Functional Biomechanics of the Lower extremity

 The study of Biomechanics is fundamental to the study of all human activity. Altered lower extremity mechanics can frequently contribute to various musculoskeletal conditions. Understanding how abnormal limb function can contribute to the mechanisms of specific joint dysfunction is essential for the evaluation and treatment of common orthopaedic disorders. This evidence-based course will review the anatomy and mechanics of the lower kinetic chain, particularly in relation to specific pathologies of the ankle, knee and hip. Emphasis will be placed on current research findings in the areas of gait analysis, lower limb function, and joint biomechanics. Implications for the evaluation and treatment of various musculoskeletal conditions will be addressed.

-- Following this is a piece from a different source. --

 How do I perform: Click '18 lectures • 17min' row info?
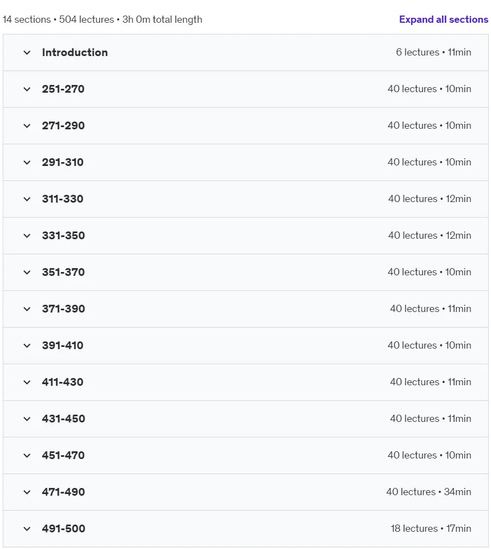tap(431, 528)
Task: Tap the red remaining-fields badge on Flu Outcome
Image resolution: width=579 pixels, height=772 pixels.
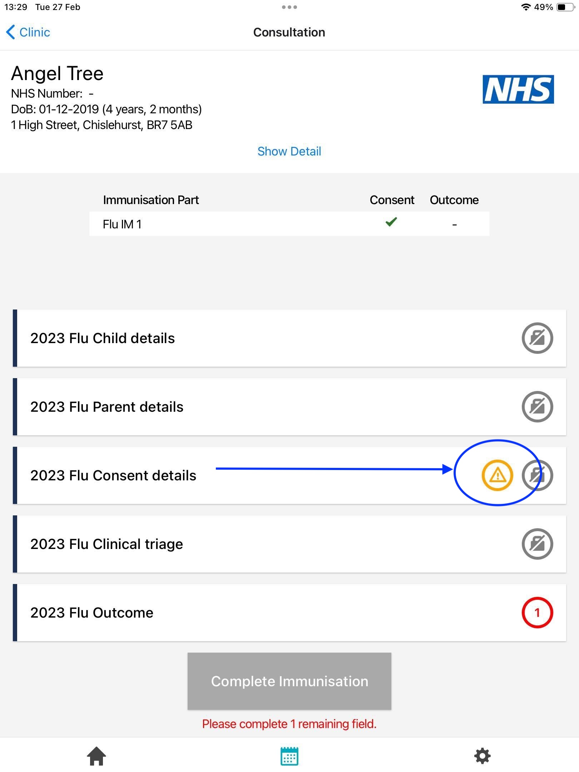Action: 537,613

Course Objectives/Learning Outcomes

At the conclusion of the course the participant will be able to:

  1. Describe the normal anatomy and biomechanics of the foot/ankle, knee and hip.
  2. Describe the normal interactions of the hip, knee, ankle and foot during functional movements.
  3. Describe common lower movement impairments during functional movements.
  4. Describe the current research literature related to the mechanisms of lower extremity injury.
  5. Plan appropriate treatment interventions based on a biomechanical assessment of the lower extremity.
  6. Understand ideal and potential biomechanical faults  their relationship with lower limb injuries
  7. Improve clinical reasoning when choosing a treatment plan for lower limb injuries


This high practical course will give you the skills and knowledge to diagnose and manage biomechanical deficits associated with lower limb injuries. The course explores ideal lower limb biomechanics, provide an overview of how common biomechanical faults link to injury, and how to identify and address them in a clinical setting. The evidence behind, and practical application of interventions including prefabricated foot orthoses prescription, taping, movement pattern retraining, exercise rehabilitation, and adjunctive manual therapy for common lower limb injuries are explored.